Os confrontos entre drusos e beduínos são um reflexo das pressões socioeconômicas e da fragilidade do Estado sírio em impor a lei e a ordem em todas as suas regiões. A ausência de uma autoridade central forte e a proliferação de armas contribuem para a escalada de disputas locais, que podem rapidamente se transformar em conflitos armados.
Nesse contexto de instabilidade, foram relatadas intervenções de diversas forças. O exército do governo sírio, buscando manter o controle e a ordem, ocasionalmente interveio em áreas de conflito. Além disso, a região de Sweida, como parte do espaço aéreo sírio, tem sido palco de operações da força aérea israelense. Essas operações, geralmente direcionadas a alvos associados a grupos apoiados pelo Irã ou a comboios de armas, são parte da estratégia de Israel para conter a influência iraniana na Síria e, embora não diretamente ligadas aos conflitos internos druso-beduínos, contribuem para a complexidade e a volatilidade da situação de segurança na província.
Desafios Atuais e o Futuro de Sweida
Sweida enfrenta uma série de desafios significativos. A crise econômica síria, agravada por sanções internacionais e pela destruição da infraestrutura, impacta diretamente a vida dos moradores. A escassez de combustível, alimentos e medicamentos é uma realidade diária. A província também lida com a pressão de uma população crescente, incluindo os retornados da Venezuela, que buscam oportunidades em um ambiente econômico limitado.
A segurança continua sendo uma preocupação primordial. A presença de grupos armados, a criminalidade organizada e as tensões intercomunitárias exigem uma gestão cuidadosa por parte da liderança drusa. A capacidade de Sweida de manter sua autonomia e proteger sua população dependerá de sua habilidade em navegar pelas complexas relações com o governo sírio, com as potências regionais e com os diversos atores locais.

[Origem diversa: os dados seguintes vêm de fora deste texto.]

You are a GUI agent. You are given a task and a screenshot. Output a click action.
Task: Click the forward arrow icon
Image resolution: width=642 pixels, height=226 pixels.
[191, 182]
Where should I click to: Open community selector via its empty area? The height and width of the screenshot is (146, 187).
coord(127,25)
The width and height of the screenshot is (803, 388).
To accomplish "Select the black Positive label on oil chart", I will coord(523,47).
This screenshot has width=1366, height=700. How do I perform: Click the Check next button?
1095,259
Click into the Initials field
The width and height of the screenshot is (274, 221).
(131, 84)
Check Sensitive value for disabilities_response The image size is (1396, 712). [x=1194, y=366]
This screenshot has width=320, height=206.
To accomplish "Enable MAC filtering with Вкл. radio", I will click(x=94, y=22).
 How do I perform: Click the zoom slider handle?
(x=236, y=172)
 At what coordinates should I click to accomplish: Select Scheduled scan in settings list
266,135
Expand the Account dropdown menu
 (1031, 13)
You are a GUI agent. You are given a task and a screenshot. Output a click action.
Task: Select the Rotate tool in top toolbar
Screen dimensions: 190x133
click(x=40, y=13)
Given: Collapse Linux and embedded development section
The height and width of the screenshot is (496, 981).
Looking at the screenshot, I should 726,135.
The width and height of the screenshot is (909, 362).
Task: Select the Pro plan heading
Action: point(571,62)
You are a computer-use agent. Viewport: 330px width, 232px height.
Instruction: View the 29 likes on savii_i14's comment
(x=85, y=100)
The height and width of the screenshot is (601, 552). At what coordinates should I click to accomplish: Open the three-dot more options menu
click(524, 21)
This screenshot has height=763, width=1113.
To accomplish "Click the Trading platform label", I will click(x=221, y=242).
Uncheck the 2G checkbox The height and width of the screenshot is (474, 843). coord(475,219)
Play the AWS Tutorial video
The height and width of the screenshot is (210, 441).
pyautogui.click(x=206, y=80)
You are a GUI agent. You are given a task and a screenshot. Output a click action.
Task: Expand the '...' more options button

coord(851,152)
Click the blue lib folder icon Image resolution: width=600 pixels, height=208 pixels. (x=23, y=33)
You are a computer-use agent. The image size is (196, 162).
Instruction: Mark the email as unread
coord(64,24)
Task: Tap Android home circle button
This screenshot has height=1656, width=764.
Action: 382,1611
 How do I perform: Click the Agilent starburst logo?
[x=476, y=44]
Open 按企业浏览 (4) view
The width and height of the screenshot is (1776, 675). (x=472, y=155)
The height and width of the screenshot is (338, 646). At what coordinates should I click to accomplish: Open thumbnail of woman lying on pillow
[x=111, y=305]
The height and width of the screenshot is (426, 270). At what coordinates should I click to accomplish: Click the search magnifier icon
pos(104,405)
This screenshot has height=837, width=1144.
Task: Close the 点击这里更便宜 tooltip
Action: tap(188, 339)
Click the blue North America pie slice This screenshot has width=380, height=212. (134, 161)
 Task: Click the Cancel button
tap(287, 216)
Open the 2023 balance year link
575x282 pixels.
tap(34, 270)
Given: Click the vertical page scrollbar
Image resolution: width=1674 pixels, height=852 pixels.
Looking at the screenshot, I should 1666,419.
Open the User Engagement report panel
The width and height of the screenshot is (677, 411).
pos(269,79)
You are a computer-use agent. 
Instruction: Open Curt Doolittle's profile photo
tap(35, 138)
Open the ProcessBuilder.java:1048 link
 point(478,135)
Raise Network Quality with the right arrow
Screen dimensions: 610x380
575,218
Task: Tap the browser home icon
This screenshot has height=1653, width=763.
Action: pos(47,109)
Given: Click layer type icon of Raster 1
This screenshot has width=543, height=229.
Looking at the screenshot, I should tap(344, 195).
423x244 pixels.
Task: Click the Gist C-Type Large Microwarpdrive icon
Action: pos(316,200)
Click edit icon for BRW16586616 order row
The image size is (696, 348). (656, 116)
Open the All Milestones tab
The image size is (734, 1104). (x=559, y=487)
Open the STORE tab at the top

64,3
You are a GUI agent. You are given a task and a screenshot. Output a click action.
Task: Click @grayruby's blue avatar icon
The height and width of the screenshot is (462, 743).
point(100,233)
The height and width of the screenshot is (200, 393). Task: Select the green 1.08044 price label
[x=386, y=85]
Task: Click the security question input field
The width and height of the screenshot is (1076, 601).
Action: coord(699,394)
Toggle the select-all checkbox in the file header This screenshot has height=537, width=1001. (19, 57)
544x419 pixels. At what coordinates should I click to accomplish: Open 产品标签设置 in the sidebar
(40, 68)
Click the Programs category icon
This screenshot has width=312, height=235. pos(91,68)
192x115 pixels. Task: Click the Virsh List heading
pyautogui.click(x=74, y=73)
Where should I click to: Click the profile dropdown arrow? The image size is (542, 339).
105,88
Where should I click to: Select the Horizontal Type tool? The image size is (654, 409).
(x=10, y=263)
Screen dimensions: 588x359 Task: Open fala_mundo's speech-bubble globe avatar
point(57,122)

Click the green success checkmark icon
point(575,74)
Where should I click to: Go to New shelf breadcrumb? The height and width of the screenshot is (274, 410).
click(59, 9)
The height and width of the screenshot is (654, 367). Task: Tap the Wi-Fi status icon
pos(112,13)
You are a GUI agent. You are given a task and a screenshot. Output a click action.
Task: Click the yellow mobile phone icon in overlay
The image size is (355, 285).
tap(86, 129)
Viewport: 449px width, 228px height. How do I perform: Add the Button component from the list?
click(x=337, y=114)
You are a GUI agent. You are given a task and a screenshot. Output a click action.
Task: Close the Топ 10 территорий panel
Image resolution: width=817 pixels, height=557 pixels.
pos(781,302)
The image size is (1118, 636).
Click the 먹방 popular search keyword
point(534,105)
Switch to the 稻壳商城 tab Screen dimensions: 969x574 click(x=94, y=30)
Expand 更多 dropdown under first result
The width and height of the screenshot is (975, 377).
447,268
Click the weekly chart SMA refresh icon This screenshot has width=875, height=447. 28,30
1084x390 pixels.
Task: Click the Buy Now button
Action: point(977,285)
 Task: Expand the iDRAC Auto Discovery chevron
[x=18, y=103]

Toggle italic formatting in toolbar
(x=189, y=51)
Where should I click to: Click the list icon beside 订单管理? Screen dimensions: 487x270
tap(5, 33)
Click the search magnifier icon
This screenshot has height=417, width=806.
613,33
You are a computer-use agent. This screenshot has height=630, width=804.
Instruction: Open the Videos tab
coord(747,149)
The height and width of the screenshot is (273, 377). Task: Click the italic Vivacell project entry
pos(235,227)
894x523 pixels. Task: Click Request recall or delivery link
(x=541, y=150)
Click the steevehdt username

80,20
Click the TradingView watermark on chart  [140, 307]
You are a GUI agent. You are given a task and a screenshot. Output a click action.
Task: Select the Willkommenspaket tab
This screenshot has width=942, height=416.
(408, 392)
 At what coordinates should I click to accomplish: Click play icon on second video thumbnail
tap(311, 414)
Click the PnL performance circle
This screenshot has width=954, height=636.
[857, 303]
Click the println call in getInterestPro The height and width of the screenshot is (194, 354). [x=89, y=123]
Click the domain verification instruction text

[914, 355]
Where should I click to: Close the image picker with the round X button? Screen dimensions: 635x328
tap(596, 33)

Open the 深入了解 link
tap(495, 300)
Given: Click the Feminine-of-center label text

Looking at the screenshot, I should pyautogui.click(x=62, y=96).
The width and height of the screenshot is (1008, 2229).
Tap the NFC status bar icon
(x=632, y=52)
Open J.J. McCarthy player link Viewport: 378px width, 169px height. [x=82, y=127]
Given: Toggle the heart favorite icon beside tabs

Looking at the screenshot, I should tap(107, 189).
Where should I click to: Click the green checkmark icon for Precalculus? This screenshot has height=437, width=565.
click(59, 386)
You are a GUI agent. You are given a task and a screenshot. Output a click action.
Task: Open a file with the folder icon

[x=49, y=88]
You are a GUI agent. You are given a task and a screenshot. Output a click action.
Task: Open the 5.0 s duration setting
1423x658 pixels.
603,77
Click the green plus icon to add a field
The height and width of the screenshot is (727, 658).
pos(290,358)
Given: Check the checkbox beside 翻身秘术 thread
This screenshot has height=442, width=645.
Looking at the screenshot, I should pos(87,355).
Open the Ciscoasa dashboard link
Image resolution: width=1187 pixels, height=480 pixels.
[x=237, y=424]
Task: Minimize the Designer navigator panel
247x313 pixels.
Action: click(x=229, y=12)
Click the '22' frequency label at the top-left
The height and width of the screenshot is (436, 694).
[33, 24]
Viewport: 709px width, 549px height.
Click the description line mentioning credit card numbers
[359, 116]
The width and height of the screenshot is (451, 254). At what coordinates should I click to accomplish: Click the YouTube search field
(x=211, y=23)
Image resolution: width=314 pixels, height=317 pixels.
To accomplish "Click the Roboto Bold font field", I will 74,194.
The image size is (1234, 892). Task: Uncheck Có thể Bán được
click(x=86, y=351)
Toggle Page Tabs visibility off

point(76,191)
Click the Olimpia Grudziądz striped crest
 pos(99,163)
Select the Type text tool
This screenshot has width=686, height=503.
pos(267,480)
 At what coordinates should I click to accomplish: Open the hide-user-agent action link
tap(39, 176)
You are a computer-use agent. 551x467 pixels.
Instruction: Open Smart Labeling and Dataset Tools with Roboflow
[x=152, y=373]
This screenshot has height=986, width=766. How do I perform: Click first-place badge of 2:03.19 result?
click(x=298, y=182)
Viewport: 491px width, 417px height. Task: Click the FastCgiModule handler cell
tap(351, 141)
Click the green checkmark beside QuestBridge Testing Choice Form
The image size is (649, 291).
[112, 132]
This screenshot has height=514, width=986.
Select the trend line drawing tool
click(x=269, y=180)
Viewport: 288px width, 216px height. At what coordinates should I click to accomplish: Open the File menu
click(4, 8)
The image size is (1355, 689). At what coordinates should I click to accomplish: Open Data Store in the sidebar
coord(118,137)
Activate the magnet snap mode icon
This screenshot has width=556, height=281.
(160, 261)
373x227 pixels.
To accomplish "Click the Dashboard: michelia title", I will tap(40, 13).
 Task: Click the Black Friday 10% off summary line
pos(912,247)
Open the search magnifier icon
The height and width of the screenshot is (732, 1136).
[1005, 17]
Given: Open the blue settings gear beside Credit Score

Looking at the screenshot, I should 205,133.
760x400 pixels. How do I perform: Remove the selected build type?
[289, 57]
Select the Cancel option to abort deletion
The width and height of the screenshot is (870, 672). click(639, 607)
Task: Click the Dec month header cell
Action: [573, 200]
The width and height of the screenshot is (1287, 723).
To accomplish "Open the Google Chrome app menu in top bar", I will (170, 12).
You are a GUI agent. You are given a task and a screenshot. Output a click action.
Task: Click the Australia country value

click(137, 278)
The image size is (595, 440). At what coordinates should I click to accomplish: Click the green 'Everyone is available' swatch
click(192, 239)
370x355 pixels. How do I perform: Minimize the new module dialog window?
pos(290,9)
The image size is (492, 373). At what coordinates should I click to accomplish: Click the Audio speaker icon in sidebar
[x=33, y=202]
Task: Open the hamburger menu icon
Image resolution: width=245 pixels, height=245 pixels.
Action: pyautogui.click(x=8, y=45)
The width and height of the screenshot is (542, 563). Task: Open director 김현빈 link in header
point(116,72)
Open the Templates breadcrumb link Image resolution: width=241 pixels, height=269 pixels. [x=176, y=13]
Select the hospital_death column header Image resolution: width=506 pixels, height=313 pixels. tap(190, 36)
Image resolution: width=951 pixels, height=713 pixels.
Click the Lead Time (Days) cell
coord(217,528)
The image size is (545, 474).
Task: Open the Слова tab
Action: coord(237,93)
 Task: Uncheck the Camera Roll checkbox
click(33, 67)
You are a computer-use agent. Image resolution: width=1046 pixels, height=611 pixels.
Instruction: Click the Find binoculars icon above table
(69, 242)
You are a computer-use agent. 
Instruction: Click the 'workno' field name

A “Pequena Venezuela” de Sweida permanece um testemunho da resiliência humana e da interconexão global. Sua história de migração e retorno, suas características demográficas únicas e sua posição estratégica no sul da Síria a tornam um ponto de interesse crucial para entender as dinâmicas sociais e políticas do Oriente Médio contemporâneo. A cidade continua a ser um lar para uma comunidade que, apesar das adversidades, preserva sua identidade e seus laços com um passado transcontinental.